Text section:
As with all powerful things, though, there's some learning to do, and there will be questions. EDAM is one of many resources to help you out. Read it and try things out as you go.

First Steps: Please Read!

A few up-front things to get out of the way. If you're a beginning Drupal administrator, especially one without experience in content management systems, please read these pages!

Understanding These Instructions

Instructions on understanding the instructions. It's all easy stuff, I promise.


A small but important thing. There are many words we'll need to use in discussing your site that have normal, everyday meanings, but also have special technical meanings within Drupal. A perfect example is "page": it's impossible to discuss a web site without referring to "pages" left and right, yet Drupal also speaks of a special, specific kind of content it calls (confusingly enough) "page".

Context often makes the difference clear, but I like precision in words. It's easy to add that clarity in text: I'll write "normal" words normally, and capitalize those with special meaning in Drupal. So, words like "page", "term", and "vocabulary" have their normal, generic meanings, but "Page", "Term", and "Vocabulary" have special technical meanings.

What is being asked: Please copy the Drupal text, starting at "A few up-front" and stopping after "stuff, I promise.", and rename "content management systems" as "website builders". The listing isn't needed for anything here.

Data extract:
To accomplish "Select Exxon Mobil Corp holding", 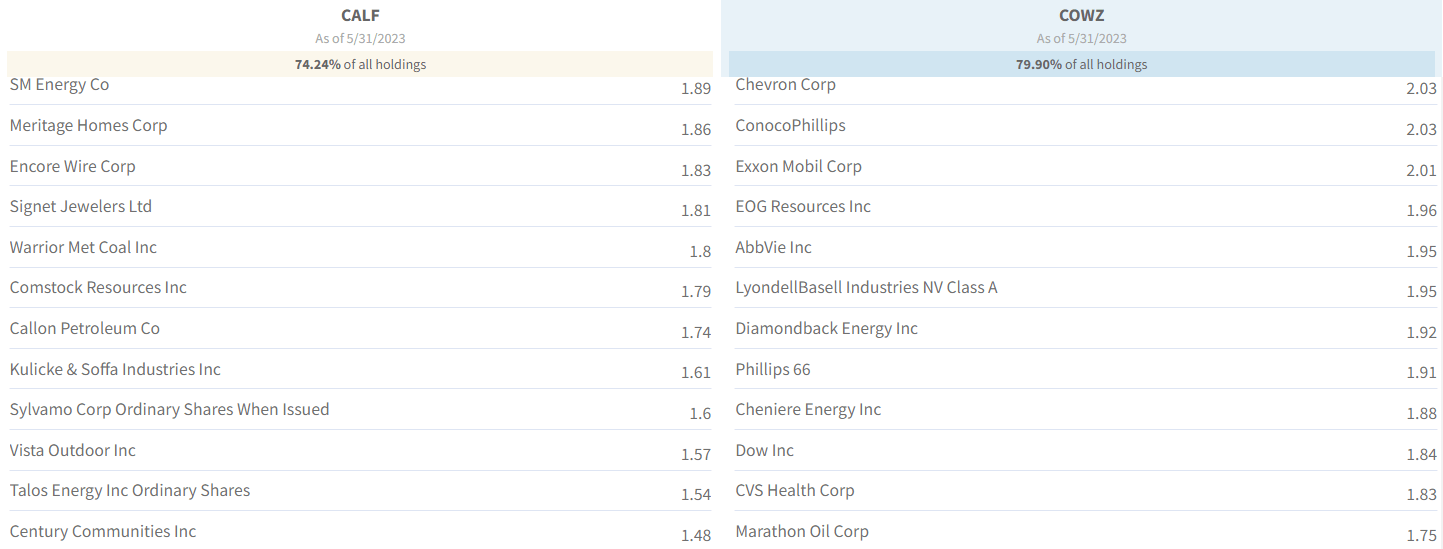I will tap(798, 166).

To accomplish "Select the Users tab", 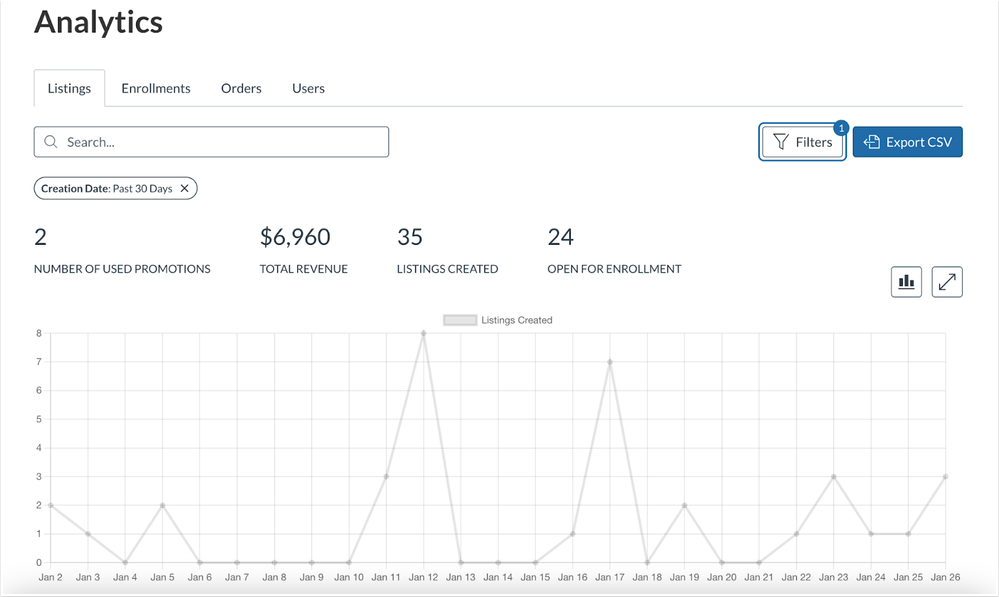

Expected answer:
A few up-front things to get out of the way. If you're a beginning Drupal administrator, especially one without experience in website builders, please read these pages!

Understanding These Instructions

Instructions on understanding the instructions. It's all easy stuff, I promise.